“Gli uccelli cantano per chiedere al cielo che piova. Cantano perché cresca il mais, alimento di vita della creazione. I nostri anziani conoscevano bene le necessità degli animali; gli permettevano di mangiare una parte del raccolto, perché i frutti della Madre Terra andavano condivisi. Gli scoiattoli danzano quando nasce un bambino; sanno che lavorerà nei campi di mais, sanno che contribuirà alla vita universale”  dice don Flavio, huesero di una remota comunità. “I nostri nonni raccontano che i primi uomini nacquero da dei chicchi di mais; un giorno gli Dei si riunirono e decisero di creare l’umanità. Scelsero il mais per via della sua resistenza alle intemperie e seminarono diversi chicchi, da cui cominciarono a crescere poco a poco le piante.
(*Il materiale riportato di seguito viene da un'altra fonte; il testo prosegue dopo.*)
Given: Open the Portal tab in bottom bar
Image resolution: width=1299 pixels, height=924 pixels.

Dalle pannocchie si videro spuntare i primi uomini, che cominciarono a pregare il Cielo e a nutrirsi dello stesso mais sotto forma di pozol (la pasta di mais fermentata).”

Un racconto simile a quello descritto dal Popol Vuh sulla creazione dell’essere umano da parte dei Progenitori, Creatori e Formatori. “Il pozol è il nostro alimento quotidiano” continua don Flavio. “Quando andiamo nei campi a lavorare, le nostre donne ogni mattina si svegliano prima dell’alba per macinare i chicchi bolliti; una parte viene usata per le tortillas e una parte per il pozol. Quando ci ribellammo contro i proprietari terrieri, il pozol fu il nostro unico cibo assieme alle piante selvatiche. Passammo  giorni a nasconderci nelle grotte e tra le montagne e col trascorrere del tempo il nostro pozol cominciò a marcire. A mangiare il pozol marcito  sono stati quelli che hanno davvero lottato in quei giorni.” Gli zapatisti si definiscono “mais ribelle” quando dipingono murales o disegnano sui loro quaderni.
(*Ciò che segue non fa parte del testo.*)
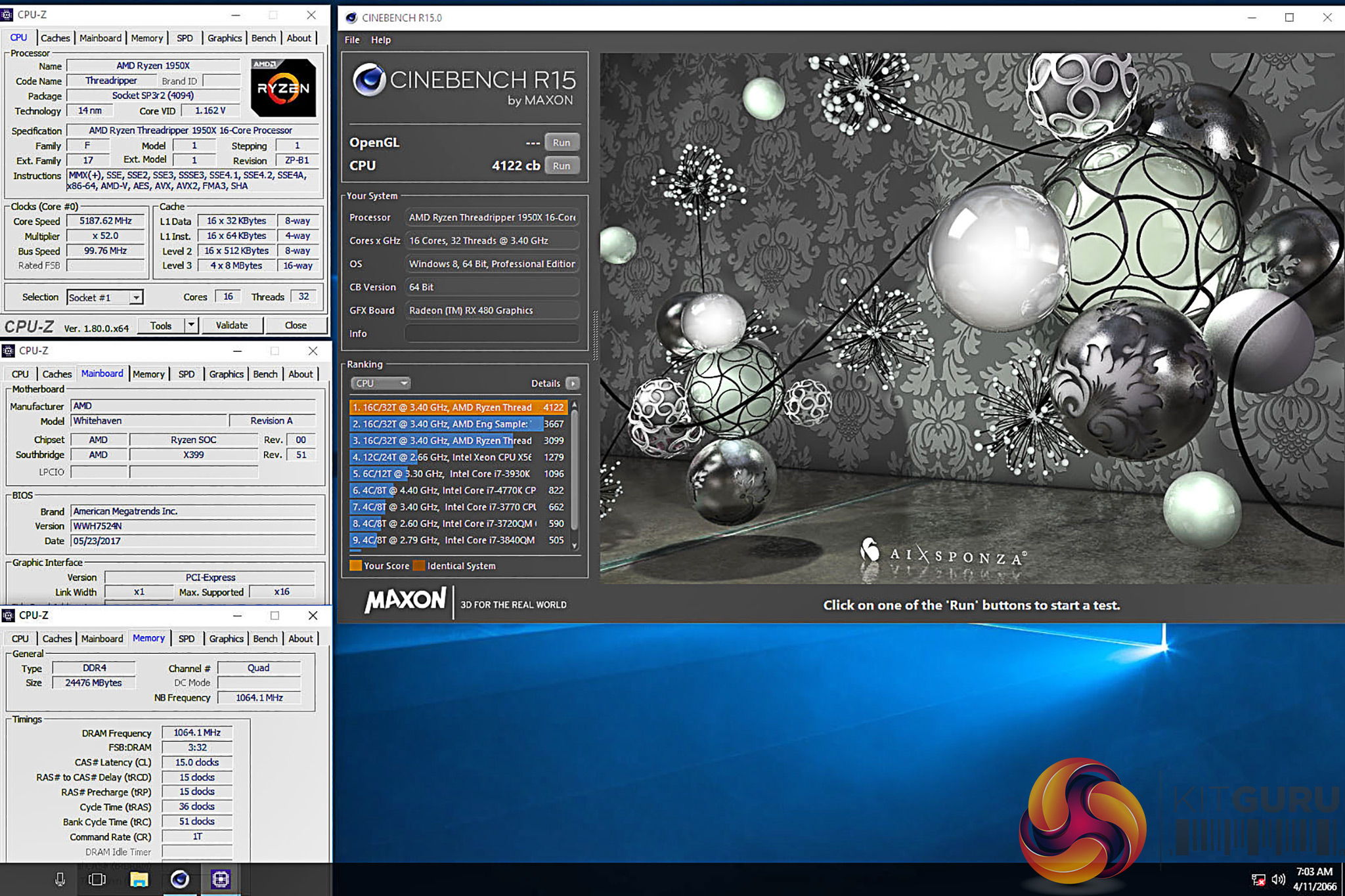Click the Your Score orange color swatch
Viewport: 1345px width, 896px height.
click(356, 566)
Un giorno dona Dominga, una tzeltalera appartenente al gruppo di coscienza femminile che riunisce donne di diverse comunità tzeltales, vedendo sua figlia lanciare con forza il mais a papere e galline, si avvicinò rapida e cominciò a sgridarla, esortandola a mostrare rispetto al dio del mais. “Siamo donne e uomini del mais” mi dice dopo aver baciato una grossa pannocchia appena portata dalla milpa, ossia dal campo di granoturco di suo marito. “Guarda questa pannocchia, questo è mais originale. Nella mia milpa non usiamo pesticidi e non abbiamo mai usato i semi offerti dai vari governi. Questo mais si sta perdendo, sappiamo che le multinazionali e i governi passati e presenti tentano di farci ammalare, provano a ucciderci in diversi modi. Ci regalano ad esempio fertilizzante e pesticidi e il risultato è l’aumento dei morti per cancro, malattia che i nostri nonni non conoscevano. Tentano di cambiare il nostro mais con il mais transgenico. La colpa è solo nostra che cediamo ai regali dei governi.”
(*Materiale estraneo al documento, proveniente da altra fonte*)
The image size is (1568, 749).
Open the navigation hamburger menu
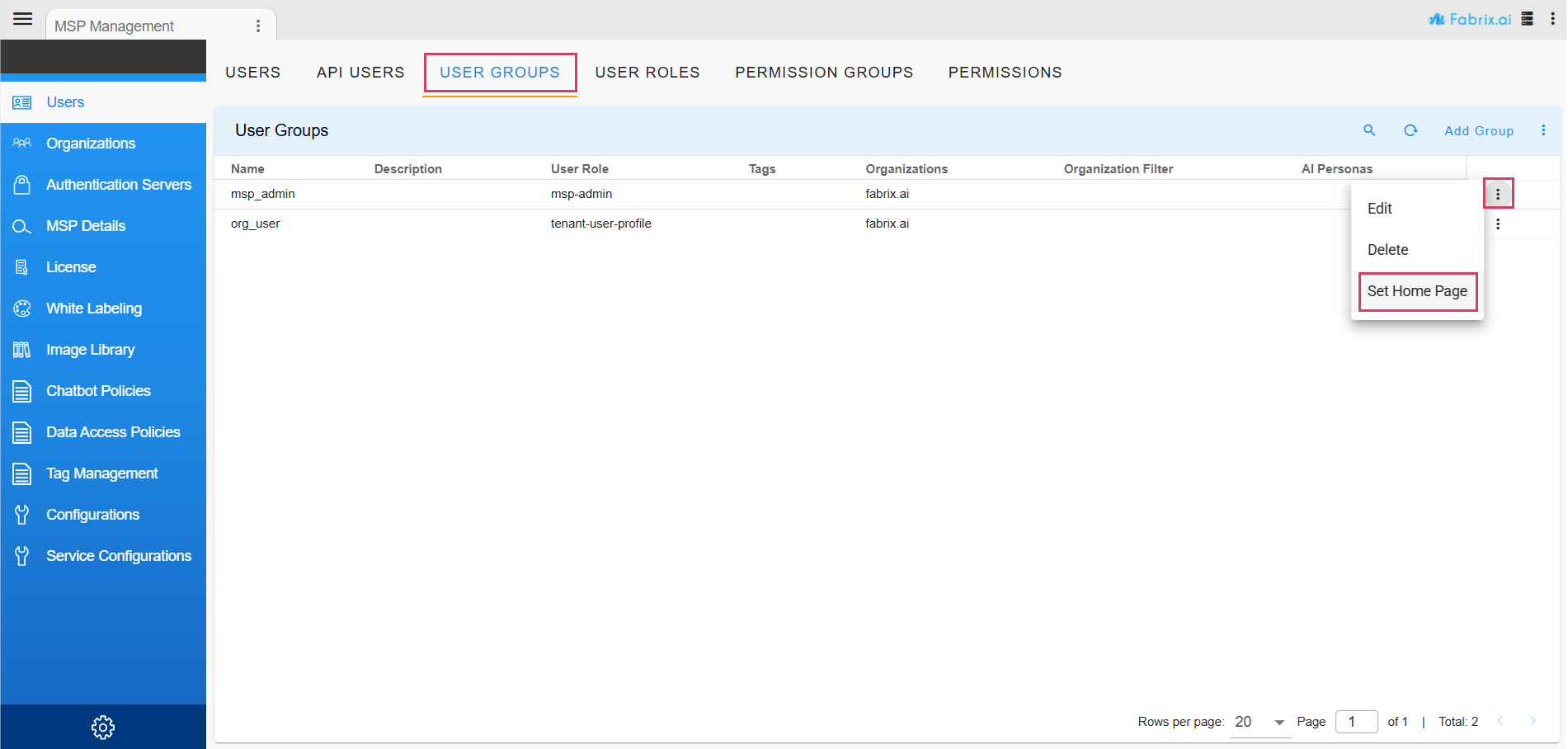[22, 18]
Quando dona Dominga dice la “mia milpa” in realtà sta usando il termine tzeltal “k’altik”, una parola plurale che significa “la nostra milpa”. Interessante quindi come questa parola abbia un significato volto a coinvolgere tutta la  comunità attorno all’elemento del granoturco. Secondo dona Dominga e il sistema di credenze Tzeltal la comunità indigena tzeltal è una e il mais è l’elemento che identifica e riunisce culturalmente e spiritualmente tutto il popolo, un’entità vivente, un dio.  “Le nostre ossa sono fatte di mais” dice suo marito. “Per questo mangiamo il pozol e le tortillas per vivere; il mais è la nostra forza. Senza di esso non esiste la vita, non esiste la comunità. Noi siamo il popolo del mais. Quando il governo lo attacca, attacca tutti noi.”